FABRIK
07.10 - 03.12.2016

Looking at the influence of the works of of industry on art. A dialogue spanning from Georgii Stenberg and the Russian avant-garde to contemporary practices. 

[FRENCH]
FABRIK met en lumière les liens qu'entretiennent art et industrie.
En 1923, Nicolaï Taraboukine proclame le passage du "chevalet à la machine". S'inspirant des travaux du jeune Groupe de Travail Constructiviste revendiquant l'abandon de la composition au profit de la construction, il théorise alors la fascination exercée par la machine et sa perfection utilitaire. Comme Alexandre Rodchenko, Vladimir et Georgii Stenberg, se reconnaissent dans une approche de l'art matérialiste, en ce sens qu'ils prônent l'usage de "matériaux réels dans l'espace réel". Parallèlement à ce dessaisissement du chevalet les artistes s'emparent d'un ensemble de pratiques, habituellement associées aux arts appliqués. Affiches, typographies, design textile, sont autant de terrains d'investigation pour confronter l'art à l'industrie.
A l'instar de Paul Mansouroff, qui suite à se rencontre avec Sonia et Robert Delaunay composera à la fin des années 20 de nombreux projets de tissus inspirés par ses recherches aux côtés de Malewicz et Tatlin à Petrograd.

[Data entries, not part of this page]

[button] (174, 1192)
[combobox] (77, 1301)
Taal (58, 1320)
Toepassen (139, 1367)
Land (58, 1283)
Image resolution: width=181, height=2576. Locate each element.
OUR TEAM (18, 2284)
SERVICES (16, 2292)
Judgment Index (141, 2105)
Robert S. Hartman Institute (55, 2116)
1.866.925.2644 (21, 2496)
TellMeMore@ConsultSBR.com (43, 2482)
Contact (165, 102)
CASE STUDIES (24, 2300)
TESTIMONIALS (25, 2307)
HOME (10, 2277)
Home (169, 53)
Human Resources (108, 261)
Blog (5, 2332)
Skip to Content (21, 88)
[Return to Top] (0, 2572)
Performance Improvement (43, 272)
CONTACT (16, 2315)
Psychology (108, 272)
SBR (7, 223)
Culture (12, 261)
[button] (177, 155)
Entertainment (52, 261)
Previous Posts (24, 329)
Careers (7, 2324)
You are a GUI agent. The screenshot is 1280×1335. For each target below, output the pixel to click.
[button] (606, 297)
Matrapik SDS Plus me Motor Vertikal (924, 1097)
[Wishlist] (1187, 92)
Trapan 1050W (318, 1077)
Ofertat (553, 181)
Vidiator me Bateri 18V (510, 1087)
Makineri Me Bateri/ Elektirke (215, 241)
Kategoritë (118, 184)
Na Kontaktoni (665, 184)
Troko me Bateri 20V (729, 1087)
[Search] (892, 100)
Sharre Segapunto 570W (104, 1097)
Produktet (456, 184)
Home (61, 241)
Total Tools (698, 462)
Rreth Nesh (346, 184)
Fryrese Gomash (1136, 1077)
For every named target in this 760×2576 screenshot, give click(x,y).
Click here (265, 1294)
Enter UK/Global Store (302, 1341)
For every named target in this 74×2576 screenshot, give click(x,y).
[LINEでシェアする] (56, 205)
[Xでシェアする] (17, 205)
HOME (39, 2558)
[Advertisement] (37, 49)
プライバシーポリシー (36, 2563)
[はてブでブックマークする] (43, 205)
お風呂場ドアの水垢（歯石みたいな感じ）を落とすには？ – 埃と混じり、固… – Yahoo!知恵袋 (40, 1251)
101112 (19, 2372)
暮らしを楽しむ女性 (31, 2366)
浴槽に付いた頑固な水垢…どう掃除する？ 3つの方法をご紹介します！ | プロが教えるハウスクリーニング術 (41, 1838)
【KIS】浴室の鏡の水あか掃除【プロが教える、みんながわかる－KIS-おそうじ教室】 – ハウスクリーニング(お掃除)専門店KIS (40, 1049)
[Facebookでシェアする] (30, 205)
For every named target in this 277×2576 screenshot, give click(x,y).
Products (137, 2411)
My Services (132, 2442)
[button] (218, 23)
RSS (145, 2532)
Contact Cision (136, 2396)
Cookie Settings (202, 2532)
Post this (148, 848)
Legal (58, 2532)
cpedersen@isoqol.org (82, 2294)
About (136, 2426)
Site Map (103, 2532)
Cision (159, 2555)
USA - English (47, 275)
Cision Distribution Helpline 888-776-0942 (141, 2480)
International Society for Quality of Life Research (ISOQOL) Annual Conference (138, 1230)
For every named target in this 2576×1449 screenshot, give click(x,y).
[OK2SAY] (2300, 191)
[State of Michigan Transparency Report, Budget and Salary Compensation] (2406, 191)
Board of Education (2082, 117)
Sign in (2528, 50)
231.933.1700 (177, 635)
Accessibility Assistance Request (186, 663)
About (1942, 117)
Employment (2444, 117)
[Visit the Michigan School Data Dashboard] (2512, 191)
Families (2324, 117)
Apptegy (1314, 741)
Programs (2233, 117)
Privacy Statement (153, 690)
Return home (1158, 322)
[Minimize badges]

A l'ère de la désindustrialisation, la machine, exerce une fascination d'un autre ordre. C'est avec une certaine distance que les créateurs contemporains la manipulent, conscients d'être les derniers témoins de cet "ère de l'artefact". Charlie Boisson crée des montages hybrides, où les écrans lcd rencontrent des pièces de technologie désuètes, machines à coudre, imprimantes jet-d'encre, étaux.
Les compositions millimétrées de Kasper Pincis, explorent quant à elles les possibilités plastiques de la machine à écrire. Comme s'il s’était saisi de cet objet archaïque sans tout à fait en comprendre la fonction, il produit depuis 2014 une série de compositions géométriques en actionnant uniquement le signe '+'. Démis de ses fonctions de production du langage, la machine à écrire est envisagée comme un outil de création formel.
FABRIK nous projette dans un futur proche, à l'heure où l'usine devient musée des machines.